++++ Source material

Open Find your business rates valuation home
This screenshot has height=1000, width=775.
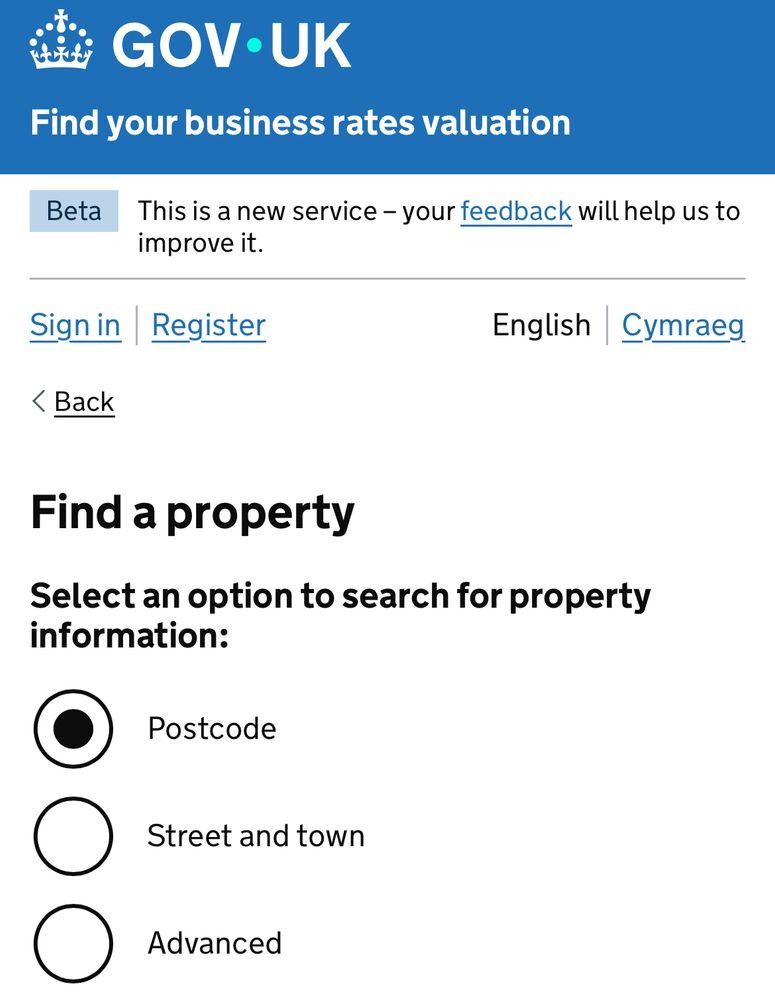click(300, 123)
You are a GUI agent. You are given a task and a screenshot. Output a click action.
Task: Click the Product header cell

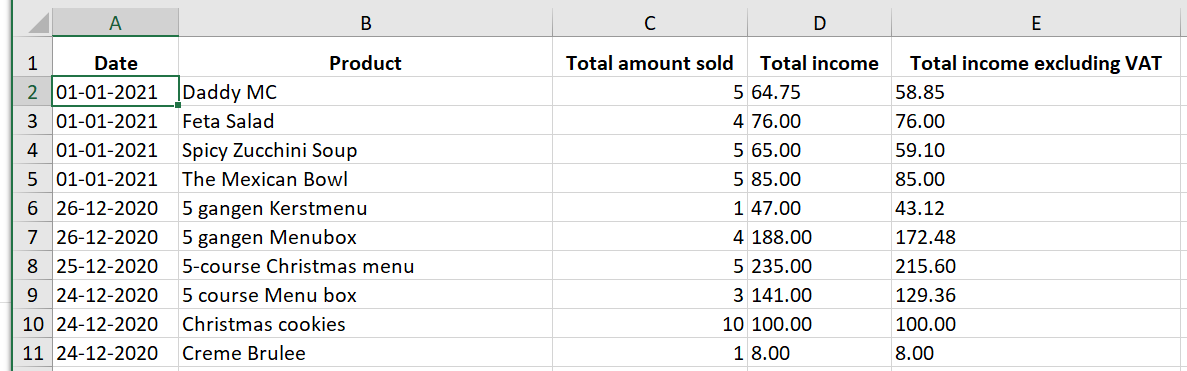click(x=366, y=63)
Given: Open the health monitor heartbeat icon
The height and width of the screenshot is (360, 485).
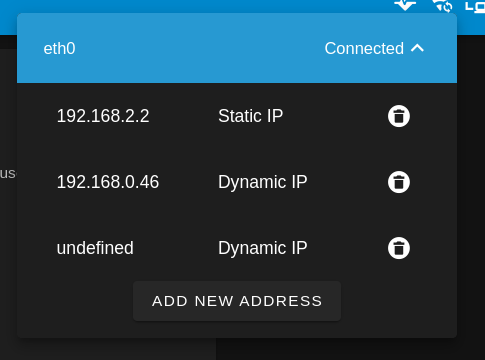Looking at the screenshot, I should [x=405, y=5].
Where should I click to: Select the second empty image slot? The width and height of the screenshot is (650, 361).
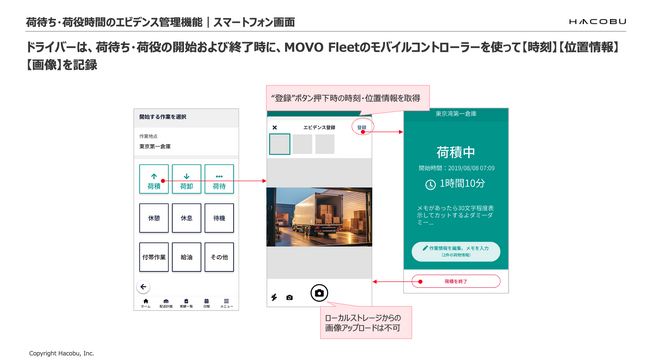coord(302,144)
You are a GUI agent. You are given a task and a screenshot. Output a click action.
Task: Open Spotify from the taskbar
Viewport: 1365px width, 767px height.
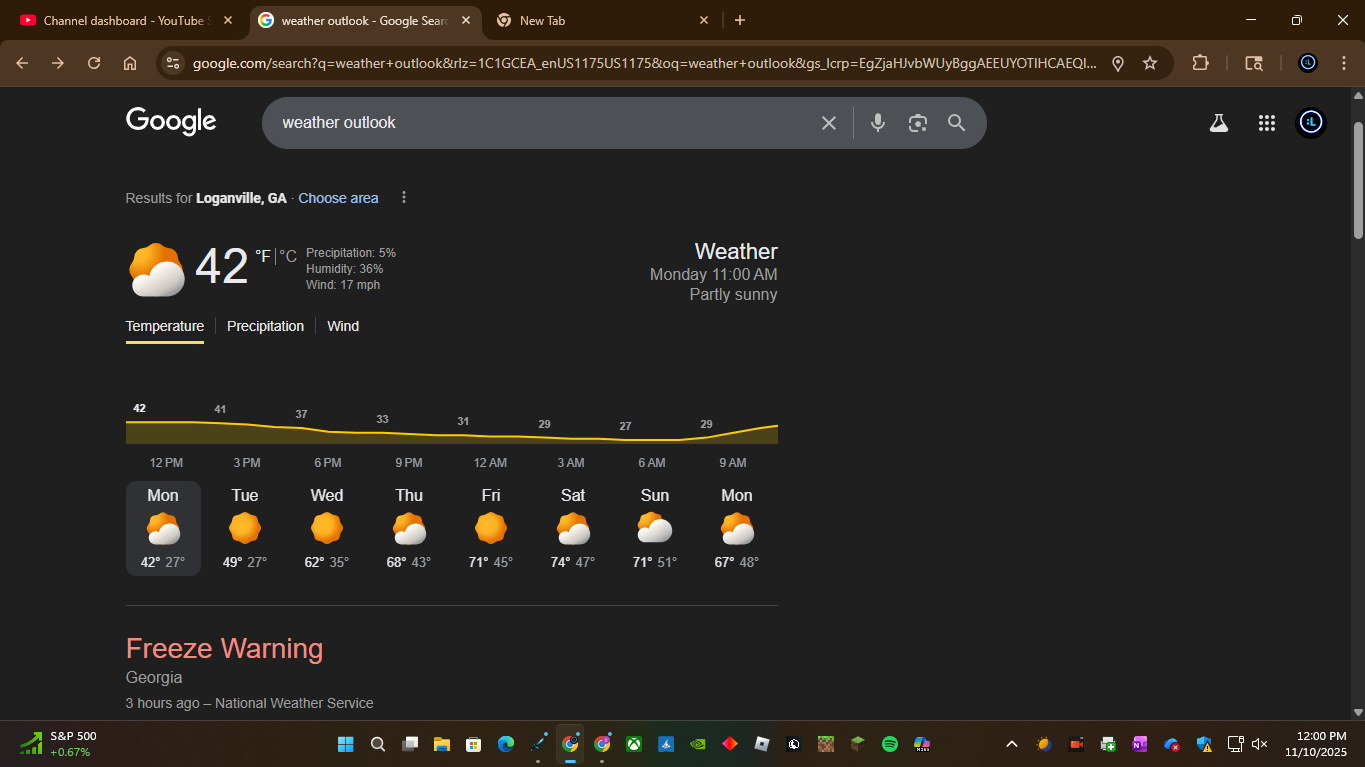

++++++++

Activity:
Once the pictures are removed, set down what remains of the entries above exactly.

Solution to this task:
Open Find your business rates valuation home
This screenshot has height=1000, width=775.
click(300, 123)
You are a GUI agent. You are given a task and a screenshot. Output a click action.
Task: Click the Product header cell

click(x=366, y=63)
Given: Open the health monitor heartbeat icon
The height and width of the screenshot is (360, 485).
Looking at the screenshot, I should [x=405, y=5].
Where should I click to: Select the second empty image slot? The width and height of the screenshot is (650, 361).
coord(302,144)
You are a GUI agent. You are given a task and a screenshot. Output a click action.
Task: Open Spotify from the taskbar
Viewport: 1365px width, 767px height.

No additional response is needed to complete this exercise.